__Passage given__:
■ ■ ■
## Multi-layer Perceptron
In this example, we will build a simple classifier for MNIST dataset.

Let's begin by importing the required packages.

In [1]:
import torch
import torch.nn as nn
import torchvision         # pip install torchvision
import torchvision.transforms as transforms

It's important to write code in a way which can run both on CPU and GPU.

In [2]:
# Device configuration
device = torch.device('cuda' if torch.cuda.is_available() else 'cpu')

Let's define some hyper-parameters for our simple MLP model now. Note that when you actually write a code, a good practice is to use program arguments for defining the hyper-parameters. 

In [3]:
# Hyper-parameters 
input_size = 784
hidden_size = 500
num_classes = 10
num_epochs = 5
batch_size = 100
learning_rate = 0.001


There are a lot of standard datasets which can be downloaded through torchvision. Getting the MNIST data now.

In [4]:
# MNIST dataset 
train_dataset = torchvision.datasets.MNIST(root='../../data', 
                                           train=True, 
                                           transform=transforms.ToTensor(),  
                                           download=True)
# Each element in the dataset is of dimension (1 x 28 x 28) correponsing to (channels x height x width)

test_dataset = torchvision.datasets.MNIST(root='../../data', 
                                          train=False, 
                                          transform=transforms.ToTensor())

Downloading http://yann.lecun.com/exdb/mnist/train-images-idx3-ubyte.gz
Downloading http://yann.lecun.com/exdb/mnist/train-labels-idx1-ubyte.gz
Downloading http://yann.lecun.com/exdb/mnist/t10k-images-idx3-ubyte.gz
Downloading http://yann.lecun.com/exdb/mnist/t10k-labels-idx1-ubyte.gz
Processing...
Done!


Pytorch provides a DataLoader class, which has utility functions for creating minibatches and easily shuffling the data during training. You can also write your own dataloader.

In [15]:
# Data loader
train_loader = torch.utils.data.DataLoader(dataset=train_dataset, 
                                           batch_size=batch_size, 
                                           shuffle=True)

test_loader = torch.utils.data.DataLoader(dataset=test_dataset, 
                                          batch_size=batch_size, 
                                          shuffle=False)

Let's implement a simple feed-forward network with one hidden layer.
■ ■ ■
__Recorded information__:
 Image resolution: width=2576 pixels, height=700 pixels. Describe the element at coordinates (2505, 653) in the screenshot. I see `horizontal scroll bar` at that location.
■ ■ ■
__Exercise aim__: Output the part of the multi-layer perceptron tutorial above from "There are a" up to and including "height x width)", word for word.

__Problem solution__:
There are a lot of standard datasets which can be downloaded through torchvision. Getting the MNIST data now.

In [4]:
# MNIST dataset 
train_dataset = torchvision.datasets.MNIST(root='../../data', 
                                           train=True, 
                                           transform=transforms.ToTensor(),  
                                           download=True)
# Each element in the dataset is of dimension (1 x 28 x 28) correponsing to (channels x height x width)